### Testo da leggere ###

3 dicembre 2019

The irishman (Martin Scorsese, 2019)

The Irishman (id.)
di Martin Scorsese – USA 2019
con Robert De Niro, Al Pacino, Joe Pesci
***

Visto in TV (Netflix).

La (vera) storia di Frank Sheeran (Robert De Niro), gangster di origini irlandesi che dopo la seconda guerra mondiale divenne un sicario per la mafia italo-americana. Ispirato alle memorie dello stesso Sheeran (raccolte in un libro di Charles Brandt, "I heard you paint houses": la frase "imbiancare case" in gergo significa eliminare qualcuno per conto della malavita), il film – attraverso una serie di flashback concatenati – mostra Frank, autotrasportatore di Filadelfia, fare la conoscenza del boss Russell Bufalino (Joe Pesci) e diventarne un protetto, e poi il suo lavoro come guardia del corpo del potente e controverso sindacalista Jimmy Hoffa (Al Pacino), con cui stringerà una forte amicizia, facendo anche da tramite fra lui e la mafia. Ma quando Hoffa comincerà a essere troppo scomodo, sarà proprio Frank a doverlo uccidere. Prodotto da Netflix, con una distribuzione limitata in sala prima di essere reso disponibile in esclusiva sulla piattaforma televisiva on demand, il film è un lungo affresco – dura tre ore e mezza – che mescola finzione ed eventi reali, incrociando di sfuggita e a più riprese la storia americana degli anni '60 e '70 (l'incidente della Baia dei Porci, l'elezione e l'attentato di Kennedy, il Watergate). E proprio questo sguardo ad ampio raggio, con una vicenda che si estende su più decenni e che incrocia numerose figure vissute realmente, dona spessore ed epicità alla vita di un personaggio brutalmente impenetrabile, che procede a testa bassa e non mette mai in discussione il proprio stile di vita. Frank è talmente fedele ai suoi superiori da uccidere per loro conto persino i propri amici (d'altronde aveva imparato a eseguire ogni ordine, anche quelli di questo tipo, quando era nell'esercito) e da sacrificare il rapporto con la figlia maggiore. Mafioso fino al midollo, non parla mai in maniera diretta di sé o del proprio lavoro, ma sempre con allusioni, eufemismi, mezze frasi o discorsi obliqui, rendendo talvolta difficile empatizzare con lui. Più appariscente è invece l'istrionico Hoffa di Al Pacino, nevrotico, ostinato e a tratti davvero spassoso, che litiga con tutti e non si tira mai indietro. L'amicizia fra Frank e Jimmy, che lo fa anche entrare nel sindacato mettendolo a capo di una delle sue sezioni, è il vero cuore della pellicola. Ucciso Hoffa, a Frank non resta che tirare a campare, attendendo da solo e in silenzio la propria fine (e nel frattempo scegliendosi la cassa da morto).

### Estratto dei dati ###

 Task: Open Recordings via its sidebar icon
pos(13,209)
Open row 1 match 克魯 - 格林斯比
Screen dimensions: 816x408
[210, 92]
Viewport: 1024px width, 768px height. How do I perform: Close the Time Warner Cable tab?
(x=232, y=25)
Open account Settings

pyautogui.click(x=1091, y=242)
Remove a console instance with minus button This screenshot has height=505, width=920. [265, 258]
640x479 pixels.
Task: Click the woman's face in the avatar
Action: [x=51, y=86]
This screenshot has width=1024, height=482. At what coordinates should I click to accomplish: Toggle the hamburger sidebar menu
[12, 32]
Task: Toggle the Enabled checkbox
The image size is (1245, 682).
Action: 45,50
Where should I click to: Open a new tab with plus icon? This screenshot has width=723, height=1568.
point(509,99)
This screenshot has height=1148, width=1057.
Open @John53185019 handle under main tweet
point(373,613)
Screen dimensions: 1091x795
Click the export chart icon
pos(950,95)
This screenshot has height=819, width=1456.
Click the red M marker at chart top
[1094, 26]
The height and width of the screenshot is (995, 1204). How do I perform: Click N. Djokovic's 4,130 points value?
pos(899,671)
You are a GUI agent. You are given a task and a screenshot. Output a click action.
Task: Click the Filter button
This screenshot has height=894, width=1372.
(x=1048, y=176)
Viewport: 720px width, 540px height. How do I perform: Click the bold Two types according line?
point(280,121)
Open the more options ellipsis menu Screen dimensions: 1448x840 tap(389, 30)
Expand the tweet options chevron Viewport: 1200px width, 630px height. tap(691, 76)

###

Ripeti parola per parola il passo della recensione di The Irishman partendo da "3 dicembre 2019" e finendo con "in TV (Netflix).".

3 dicembre 2019

The irishman (Martin Scorsese, 2019)

The Irishman (id.)
di Martin Scorsese – USA 2019
con Robert De Niro, Al Pacino, Joe Pesci
***

Visto in TV (Netflix).